◆ Provided material
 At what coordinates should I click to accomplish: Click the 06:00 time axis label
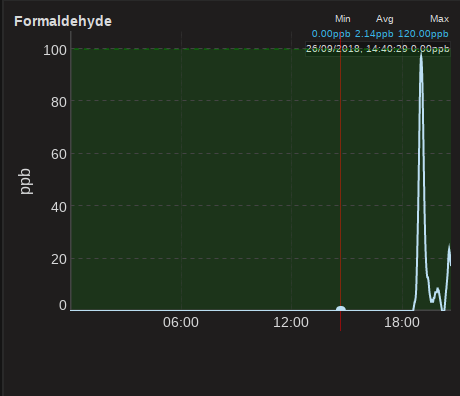[181, 322]
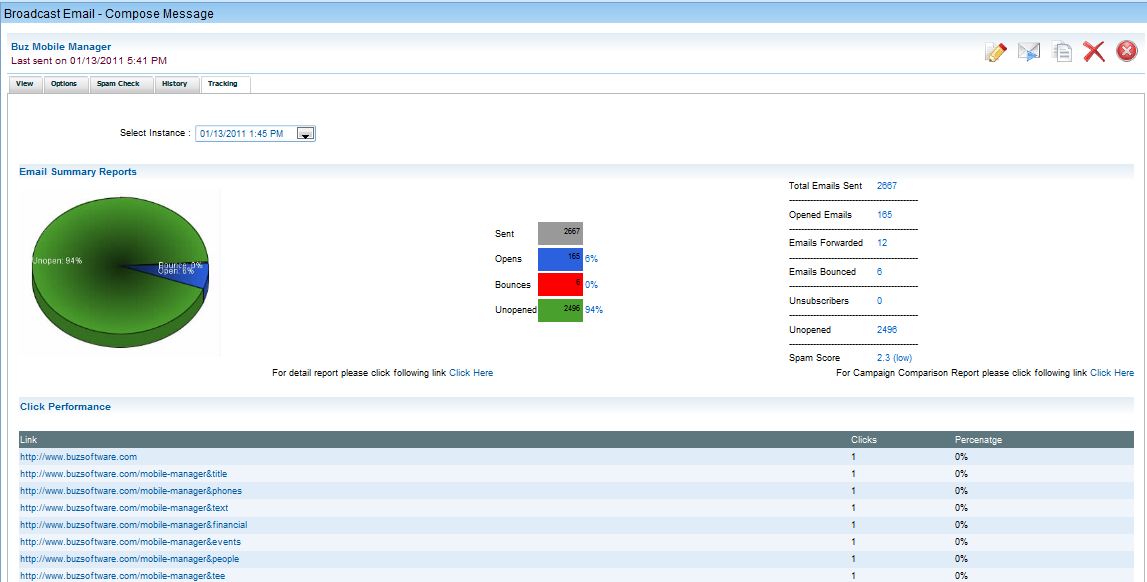
Task: Click the Emails Forwarded count 12
Action: pyautogui.click(x=882, y=243)
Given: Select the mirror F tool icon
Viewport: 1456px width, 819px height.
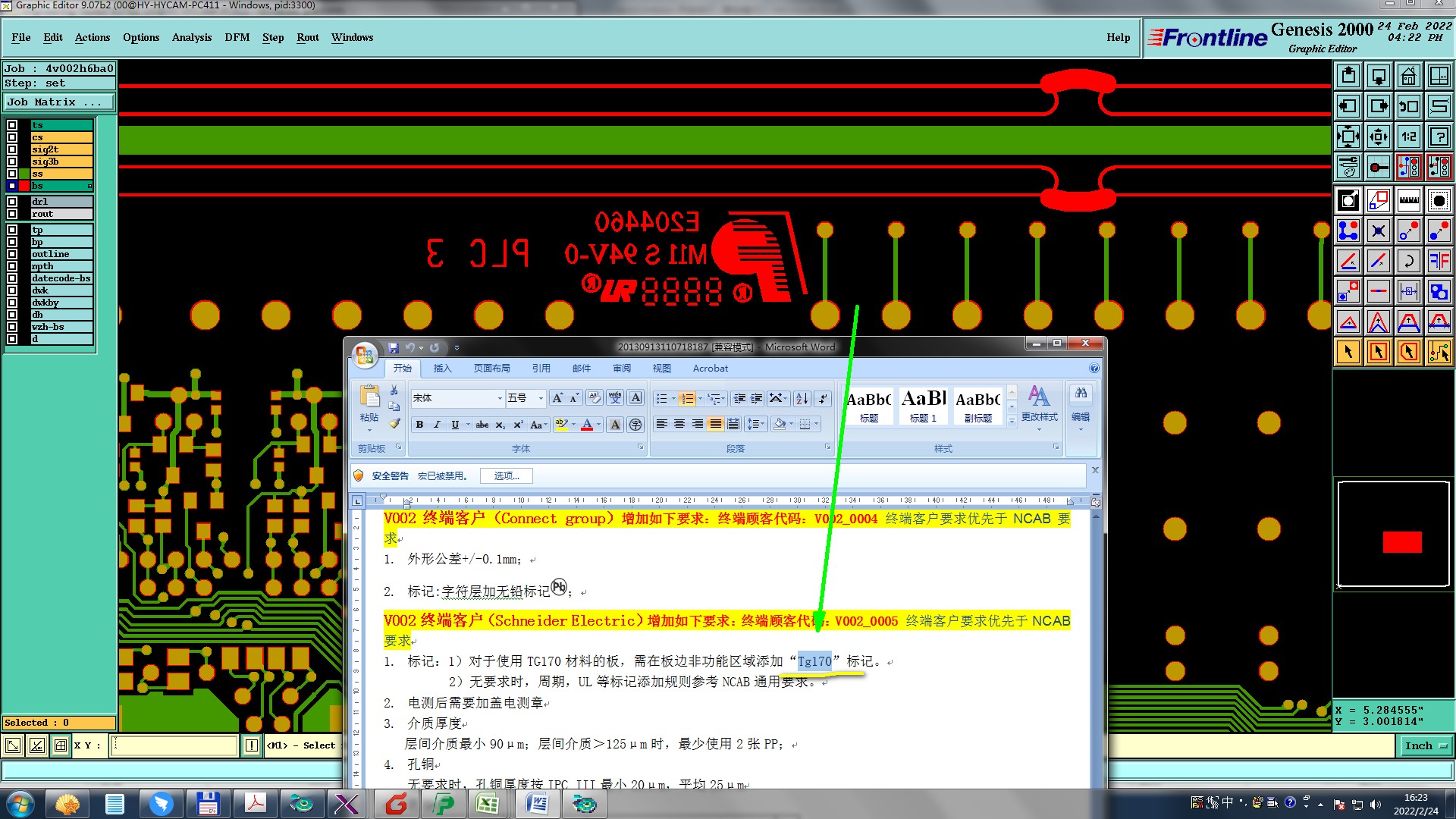Looking at the screenshot, I should pos(1439,261).
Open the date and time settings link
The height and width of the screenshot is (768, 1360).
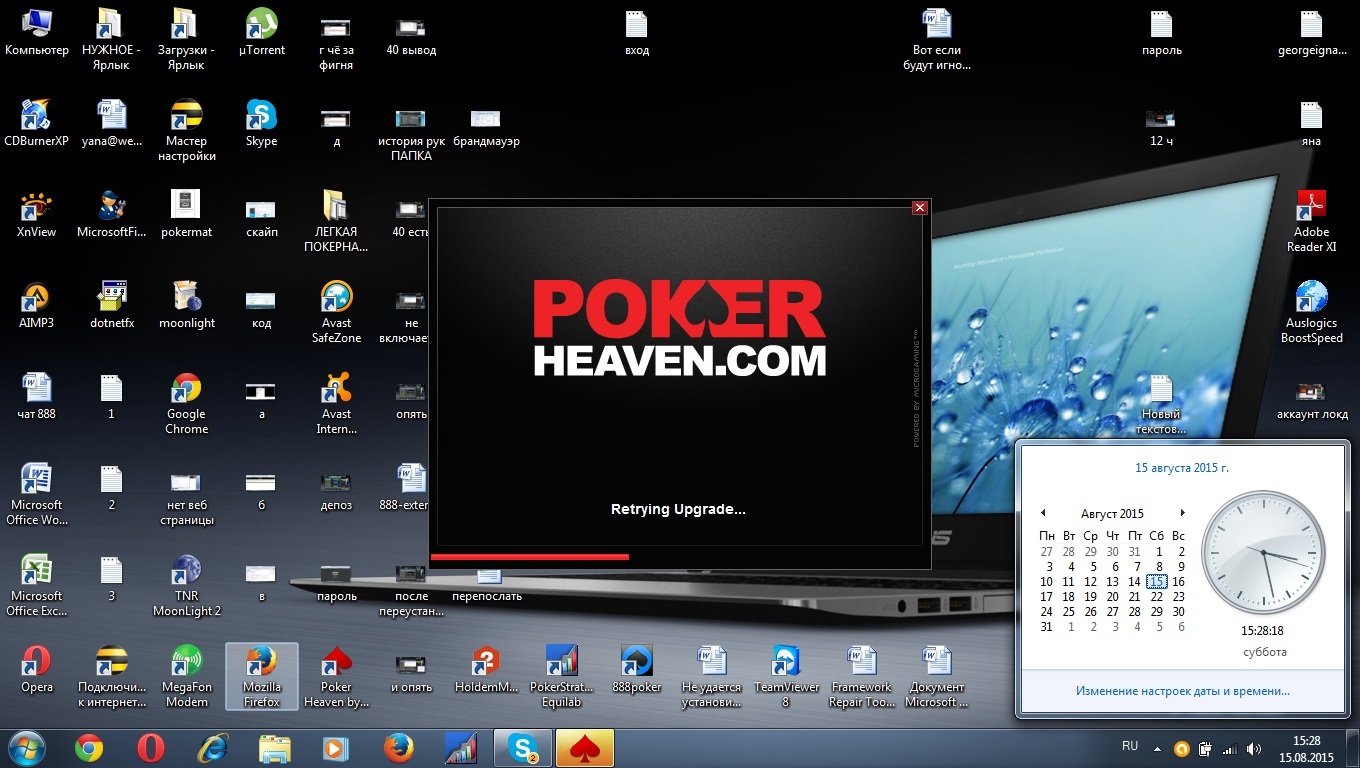(1182, 690)
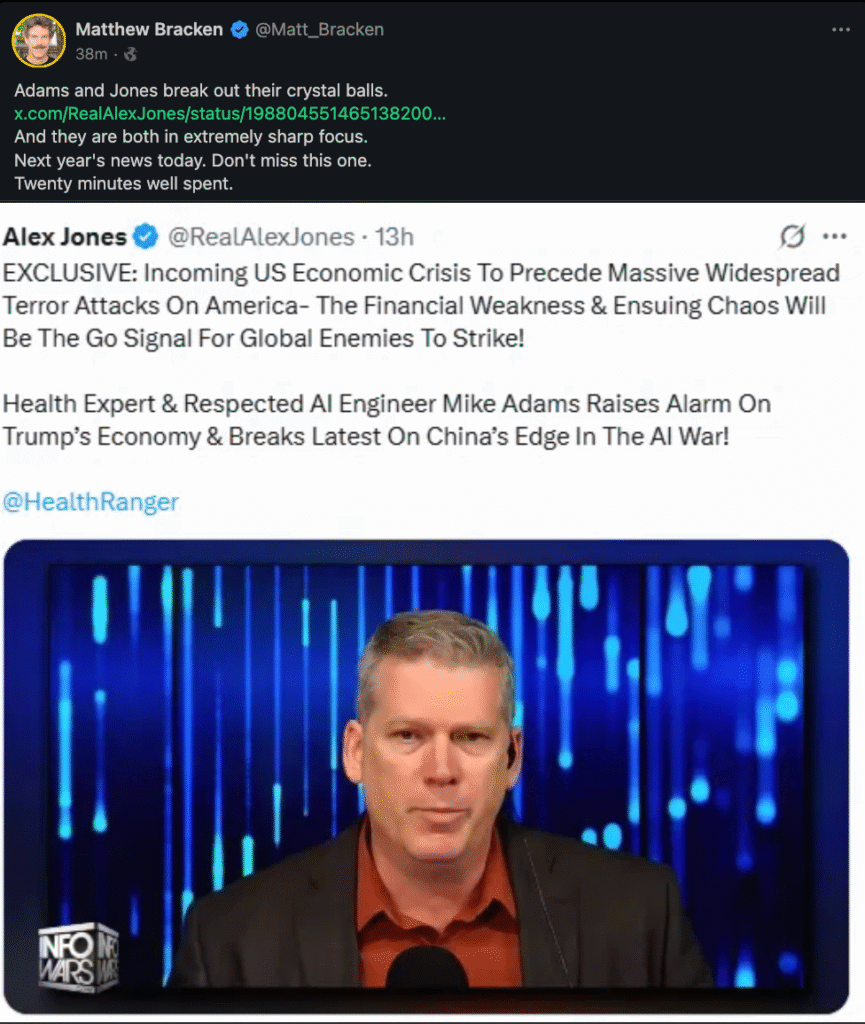Click the 'Health Expert & Respected AI Engineer' paragraph
The height and width of the screenshot is (1024, 865).
(386, 420)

◆ To be done
Can you rewrite the entries, starting at the line that has "Given: Select the mirror F tool icon" and running through the last entry, changing "Viewport" to "Screen size" and keeping everything else the same, with the pictures left out?

◆ Solution to this exercise
Given: Select the mirror F tool icon
Screen size: 1456px width, 819px height.
Looking at the screenshot, I should pos(1439,261).
Open the date and time settings link
The height and width of the screenshot is (768, 1360).
(1182, 690)
Click the 'Health Expert & Respected AI Engineer' paragraph
The height and width of the screenshot is (1024, 865).
(386, 420)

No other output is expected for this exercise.